Le sport ne fut pas seulement réservé aux systèmes totalitaires, mais aussi un moyen de lutter contre eux. Certains clubs, faisant office de couvertures, dissimulaient en fait des activités de résistance et un journal clandestin, Sport libre, né de ces organisations, relatait la disparition des athlètes juifs. Comme chez l’ennemi, le sport permettait de conserver une bonne forme physique pour faire face aux combats dans les maquis. Des sportifs firent de la résistance armée comme, par exemple, Rino Della Negra, le footballeur du Red star, membre FTP-MOI du groupe Manouchian. La résistance sportive provenait également de l’Allemagne même. Quelques personnalités, à la blondeur germanique, refusèrent de soutenir le régime hitlérien comme le coureur cycliste, Albert Richter, qui gardera auprès de lui son entraîneur juif. Une photo célèbre le représente, à l’arrêt sur son vélo, posant ostensiblement sa main sur la cuisse alors que l’assistance l’acclame par des saluts hitlériens.

L’exposition se révèle importante par le nombre de textes sur les panneaux, même si elle est répartie dans seulement trois salles. Des photos, des films documentaires, des enregistrements sonores viennent compléter la connaissance de cette période. La première salle est certainement la plus originale par son installation évoquant les différents attributs liés aux disciplines sportives (tennis, gymnastique, football, natation, athlétisme, boxe), et la plus émouvante, dans la mesure où des biographies de sportifs juifs, ayant été emportés dans la tourmente de la guerre, permettent de sauver de l’oubli, un nom, une photo, une histoire.

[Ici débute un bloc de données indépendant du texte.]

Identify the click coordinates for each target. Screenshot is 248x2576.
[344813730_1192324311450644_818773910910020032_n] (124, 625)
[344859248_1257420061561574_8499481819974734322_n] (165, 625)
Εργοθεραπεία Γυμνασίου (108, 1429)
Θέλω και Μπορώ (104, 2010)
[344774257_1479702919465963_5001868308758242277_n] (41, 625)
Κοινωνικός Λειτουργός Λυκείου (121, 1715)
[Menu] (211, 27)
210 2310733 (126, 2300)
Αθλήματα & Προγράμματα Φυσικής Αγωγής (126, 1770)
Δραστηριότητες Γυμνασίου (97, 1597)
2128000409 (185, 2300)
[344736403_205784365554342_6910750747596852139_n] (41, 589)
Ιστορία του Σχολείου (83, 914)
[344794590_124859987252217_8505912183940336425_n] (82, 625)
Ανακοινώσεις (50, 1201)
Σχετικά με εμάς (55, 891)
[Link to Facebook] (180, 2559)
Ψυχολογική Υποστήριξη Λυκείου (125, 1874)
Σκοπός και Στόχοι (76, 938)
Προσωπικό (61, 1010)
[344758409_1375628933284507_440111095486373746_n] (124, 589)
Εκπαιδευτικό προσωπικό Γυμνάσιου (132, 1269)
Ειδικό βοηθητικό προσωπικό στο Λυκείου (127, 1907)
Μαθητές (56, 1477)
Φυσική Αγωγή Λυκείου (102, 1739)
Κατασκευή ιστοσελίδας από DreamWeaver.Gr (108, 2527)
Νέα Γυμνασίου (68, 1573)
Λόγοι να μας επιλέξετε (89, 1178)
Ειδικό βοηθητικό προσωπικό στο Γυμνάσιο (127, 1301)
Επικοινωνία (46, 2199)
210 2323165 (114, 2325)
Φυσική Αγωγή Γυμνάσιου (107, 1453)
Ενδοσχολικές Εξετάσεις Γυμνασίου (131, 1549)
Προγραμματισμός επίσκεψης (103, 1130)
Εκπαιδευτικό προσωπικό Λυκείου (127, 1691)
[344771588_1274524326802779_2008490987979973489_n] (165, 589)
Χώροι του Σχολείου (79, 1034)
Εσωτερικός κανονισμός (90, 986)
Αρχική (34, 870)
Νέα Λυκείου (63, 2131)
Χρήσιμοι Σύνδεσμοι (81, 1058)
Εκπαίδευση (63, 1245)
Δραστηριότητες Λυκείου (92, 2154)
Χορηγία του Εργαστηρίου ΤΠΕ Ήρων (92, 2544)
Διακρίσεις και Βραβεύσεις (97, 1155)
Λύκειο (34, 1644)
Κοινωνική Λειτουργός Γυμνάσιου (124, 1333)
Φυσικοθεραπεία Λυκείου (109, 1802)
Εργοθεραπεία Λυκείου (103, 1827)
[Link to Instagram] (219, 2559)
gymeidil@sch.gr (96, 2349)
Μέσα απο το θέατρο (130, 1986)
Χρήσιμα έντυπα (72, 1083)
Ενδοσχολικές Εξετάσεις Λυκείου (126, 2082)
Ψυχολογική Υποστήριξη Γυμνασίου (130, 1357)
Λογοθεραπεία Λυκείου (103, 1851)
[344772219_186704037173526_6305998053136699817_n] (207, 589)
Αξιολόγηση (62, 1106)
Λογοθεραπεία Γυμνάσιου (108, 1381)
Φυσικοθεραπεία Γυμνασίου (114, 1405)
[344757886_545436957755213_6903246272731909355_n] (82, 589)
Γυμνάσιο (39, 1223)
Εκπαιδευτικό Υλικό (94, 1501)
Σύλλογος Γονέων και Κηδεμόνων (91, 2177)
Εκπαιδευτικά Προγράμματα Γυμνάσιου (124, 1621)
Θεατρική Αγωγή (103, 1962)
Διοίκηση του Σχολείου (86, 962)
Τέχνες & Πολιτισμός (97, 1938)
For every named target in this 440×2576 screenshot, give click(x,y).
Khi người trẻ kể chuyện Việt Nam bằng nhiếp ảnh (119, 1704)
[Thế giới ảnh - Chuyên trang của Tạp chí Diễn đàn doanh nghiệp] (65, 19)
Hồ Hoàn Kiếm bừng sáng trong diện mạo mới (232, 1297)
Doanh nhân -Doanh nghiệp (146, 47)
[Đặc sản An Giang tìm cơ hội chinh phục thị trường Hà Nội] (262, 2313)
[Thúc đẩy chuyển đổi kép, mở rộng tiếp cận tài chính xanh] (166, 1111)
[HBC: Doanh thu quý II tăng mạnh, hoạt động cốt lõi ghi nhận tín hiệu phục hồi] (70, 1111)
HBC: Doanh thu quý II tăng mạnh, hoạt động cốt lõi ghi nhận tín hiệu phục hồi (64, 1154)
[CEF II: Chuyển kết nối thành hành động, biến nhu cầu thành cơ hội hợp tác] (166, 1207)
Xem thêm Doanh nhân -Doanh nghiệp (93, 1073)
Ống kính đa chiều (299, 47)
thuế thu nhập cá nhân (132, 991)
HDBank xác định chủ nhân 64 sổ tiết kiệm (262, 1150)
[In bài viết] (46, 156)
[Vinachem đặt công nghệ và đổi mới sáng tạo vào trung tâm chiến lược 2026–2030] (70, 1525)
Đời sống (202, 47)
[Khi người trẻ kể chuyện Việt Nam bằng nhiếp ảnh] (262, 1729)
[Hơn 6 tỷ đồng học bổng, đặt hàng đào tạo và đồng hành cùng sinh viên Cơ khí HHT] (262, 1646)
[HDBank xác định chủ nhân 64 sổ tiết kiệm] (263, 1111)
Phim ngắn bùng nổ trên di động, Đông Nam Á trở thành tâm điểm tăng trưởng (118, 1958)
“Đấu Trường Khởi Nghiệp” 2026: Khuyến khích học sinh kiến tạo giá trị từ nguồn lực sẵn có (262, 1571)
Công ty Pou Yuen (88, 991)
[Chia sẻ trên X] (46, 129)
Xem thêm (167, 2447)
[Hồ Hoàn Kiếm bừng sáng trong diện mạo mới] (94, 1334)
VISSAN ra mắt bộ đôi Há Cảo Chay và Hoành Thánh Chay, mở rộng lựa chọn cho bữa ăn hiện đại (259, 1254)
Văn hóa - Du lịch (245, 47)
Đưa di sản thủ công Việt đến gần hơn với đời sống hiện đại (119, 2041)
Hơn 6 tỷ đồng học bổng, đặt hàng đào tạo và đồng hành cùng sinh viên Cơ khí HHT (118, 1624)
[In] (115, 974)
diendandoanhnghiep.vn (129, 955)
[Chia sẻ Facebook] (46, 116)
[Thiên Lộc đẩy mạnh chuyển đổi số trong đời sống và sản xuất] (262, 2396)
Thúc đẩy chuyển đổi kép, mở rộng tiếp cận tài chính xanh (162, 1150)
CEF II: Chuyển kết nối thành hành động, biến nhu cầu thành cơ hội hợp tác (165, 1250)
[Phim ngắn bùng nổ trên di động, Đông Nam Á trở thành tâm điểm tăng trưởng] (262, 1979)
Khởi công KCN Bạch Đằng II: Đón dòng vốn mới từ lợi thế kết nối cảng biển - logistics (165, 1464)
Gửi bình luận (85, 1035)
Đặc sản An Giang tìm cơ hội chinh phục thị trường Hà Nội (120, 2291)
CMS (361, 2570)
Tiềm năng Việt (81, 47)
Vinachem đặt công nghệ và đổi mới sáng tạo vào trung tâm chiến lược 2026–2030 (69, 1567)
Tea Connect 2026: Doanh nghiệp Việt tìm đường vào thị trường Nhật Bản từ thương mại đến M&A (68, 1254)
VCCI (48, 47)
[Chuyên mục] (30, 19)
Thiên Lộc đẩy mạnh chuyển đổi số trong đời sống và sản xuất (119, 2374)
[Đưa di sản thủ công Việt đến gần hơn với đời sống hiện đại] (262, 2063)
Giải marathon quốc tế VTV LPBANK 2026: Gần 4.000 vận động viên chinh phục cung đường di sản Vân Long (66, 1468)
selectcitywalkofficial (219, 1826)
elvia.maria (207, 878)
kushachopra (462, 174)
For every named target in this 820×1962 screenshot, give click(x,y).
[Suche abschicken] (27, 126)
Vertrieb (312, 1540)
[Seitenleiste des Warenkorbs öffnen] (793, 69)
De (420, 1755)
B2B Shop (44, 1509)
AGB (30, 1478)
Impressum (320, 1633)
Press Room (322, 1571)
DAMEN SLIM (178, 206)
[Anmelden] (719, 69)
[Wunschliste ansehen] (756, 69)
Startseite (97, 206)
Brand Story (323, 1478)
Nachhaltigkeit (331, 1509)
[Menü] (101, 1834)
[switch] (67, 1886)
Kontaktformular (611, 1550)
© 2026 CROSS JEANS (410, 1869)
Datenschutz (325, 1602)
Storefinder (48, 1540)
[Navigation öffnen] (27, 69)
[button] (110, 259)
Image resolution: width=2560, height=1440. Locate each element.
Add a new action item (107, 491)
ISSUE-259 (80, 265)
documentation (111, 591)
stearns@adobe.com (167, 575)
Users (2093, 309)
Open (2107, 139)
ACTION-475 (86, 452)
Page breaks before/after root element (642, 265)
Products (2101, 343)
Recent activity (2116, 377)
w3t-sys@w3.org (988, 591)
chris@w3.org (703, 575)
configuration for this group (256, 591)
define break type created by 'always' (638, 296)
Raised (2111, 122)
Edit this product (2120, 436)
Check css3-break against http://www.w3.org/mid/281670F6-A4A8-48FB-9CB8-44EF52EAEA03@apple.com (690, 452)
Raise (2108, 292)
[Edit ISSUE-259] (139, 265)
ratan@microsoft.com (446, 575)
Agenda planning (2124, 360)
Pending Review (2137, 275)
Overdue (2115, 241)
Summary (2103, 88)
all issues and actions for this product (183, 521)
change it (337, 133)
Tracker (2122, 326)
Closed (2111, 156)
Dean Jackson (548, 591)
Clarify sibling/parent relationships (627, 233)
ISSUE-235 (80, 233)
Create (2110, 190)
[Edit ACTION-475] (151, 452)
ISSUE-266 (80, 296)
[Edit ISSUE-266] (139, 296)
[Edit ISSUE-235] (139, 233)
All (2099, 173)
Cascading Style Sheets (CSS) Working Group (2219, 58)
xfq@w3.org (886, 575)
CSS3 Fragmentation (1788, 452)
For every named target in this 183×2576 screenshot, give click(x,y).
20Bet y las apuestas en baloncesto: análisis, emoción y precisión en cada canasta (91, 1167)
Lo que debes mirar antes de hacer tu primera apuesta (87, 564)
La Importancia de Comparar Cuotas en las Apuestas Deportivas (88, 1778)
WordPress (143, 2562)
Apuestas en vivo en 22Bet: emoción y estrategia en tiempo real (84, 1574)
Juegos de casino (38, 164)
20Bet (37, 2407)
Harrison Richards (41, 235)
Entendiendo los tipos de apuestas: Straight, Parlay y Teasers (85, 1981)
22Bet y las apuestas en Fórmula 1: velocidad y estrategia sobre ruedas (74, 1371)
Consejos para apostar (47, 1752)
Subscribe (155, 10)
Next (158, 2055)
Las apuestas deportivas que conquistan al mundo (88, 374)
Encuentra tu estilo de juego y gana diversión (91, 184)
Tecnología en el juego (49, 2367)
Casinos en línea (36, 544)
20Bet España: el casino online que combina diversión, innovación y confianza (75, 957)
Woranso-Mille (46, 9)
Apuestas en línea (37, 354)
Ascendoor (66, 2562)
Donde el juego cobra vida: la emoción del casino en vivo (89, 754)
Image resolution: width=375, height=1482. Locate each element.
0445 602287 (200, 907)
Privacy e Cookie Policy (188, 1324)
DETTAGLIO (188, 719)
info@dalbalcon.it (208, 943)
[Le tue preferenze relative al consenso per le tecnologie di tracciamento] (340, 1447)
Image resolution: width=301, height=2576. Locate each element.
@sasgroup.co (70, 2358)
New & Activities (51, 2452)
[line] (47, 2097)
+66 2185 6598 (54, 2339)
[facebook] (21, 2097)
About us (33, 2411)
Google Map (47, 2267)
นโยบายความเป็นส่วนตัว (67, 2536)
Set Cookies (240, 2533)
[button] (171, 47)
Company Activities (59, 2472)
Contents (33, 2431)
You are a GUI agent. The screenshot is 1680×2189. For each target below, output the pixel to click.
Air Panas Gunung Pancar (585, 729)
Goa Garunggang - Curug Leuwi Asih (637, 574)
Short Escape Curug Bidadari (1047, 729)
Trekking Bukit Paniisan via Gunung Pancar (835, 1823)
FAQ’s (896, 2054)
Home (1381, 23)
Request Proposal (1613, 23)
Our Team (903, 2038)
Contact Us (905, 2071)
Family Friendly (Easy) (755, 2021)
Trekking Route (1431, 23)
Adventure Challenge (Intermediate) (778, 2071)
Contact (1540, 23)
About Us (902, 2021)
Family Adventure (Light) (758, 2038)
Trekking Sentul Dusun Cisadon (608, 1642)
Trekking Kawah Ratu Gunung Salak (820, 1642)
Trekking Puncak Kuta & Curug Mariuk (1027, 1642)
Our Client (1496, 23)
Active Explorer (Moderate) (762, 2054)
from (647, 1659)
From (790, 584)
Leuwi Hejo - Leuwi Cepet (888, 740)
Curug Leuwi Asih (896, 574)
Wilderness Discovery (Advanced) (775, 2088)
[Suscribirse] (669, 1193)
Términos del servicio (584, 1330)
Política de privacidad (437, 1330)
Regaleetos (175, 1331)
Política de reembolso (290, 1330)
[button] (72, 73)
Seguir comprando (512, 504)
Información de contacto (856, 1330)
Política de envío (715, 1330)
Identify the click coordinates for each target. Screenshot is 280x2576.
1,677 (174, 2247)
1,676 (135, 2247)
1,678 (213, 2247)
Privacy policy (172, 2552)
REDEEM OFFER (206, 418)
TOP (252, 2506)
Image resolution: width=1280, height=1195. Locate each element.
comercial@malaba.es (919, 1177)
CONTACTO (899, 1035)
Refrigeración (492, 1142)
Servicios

Même si cette exposition est centrée sur le nazisme et sur ses satellites, on peut se demander pourquoi n’est faite aucune allusion au rapport que l’Union soviétique entretenait avec le sport. Pourtant les grandes démonstrations sportives, les gymnastiques collectives ne sont pas sans rappeler celles qui avaient cours plus à l’ouest de l’Europe. De nos jours, le spectacle sportif instrumentalisé par l’État n’est pas l’apanage des systèmes totalitaires, il n’est à voir les victoires des équipes nationales qui galvanisent les foules et leur font oublier les problèmes économiques de l’heure. Que l’on se souvienne de la coupe du monde de football, 1998, qu’avait remporté l’équipe de France, Jacques Chirac, alors président de la République, avait vu sa popularité remonter subitement, sans avoir pour autant marqué un seul but.

Didier Saillier

(Mars 2012)

Photo : Congrès sportif à Nuremberg. Allemagne années 1930. Hugo Jaeger (dr).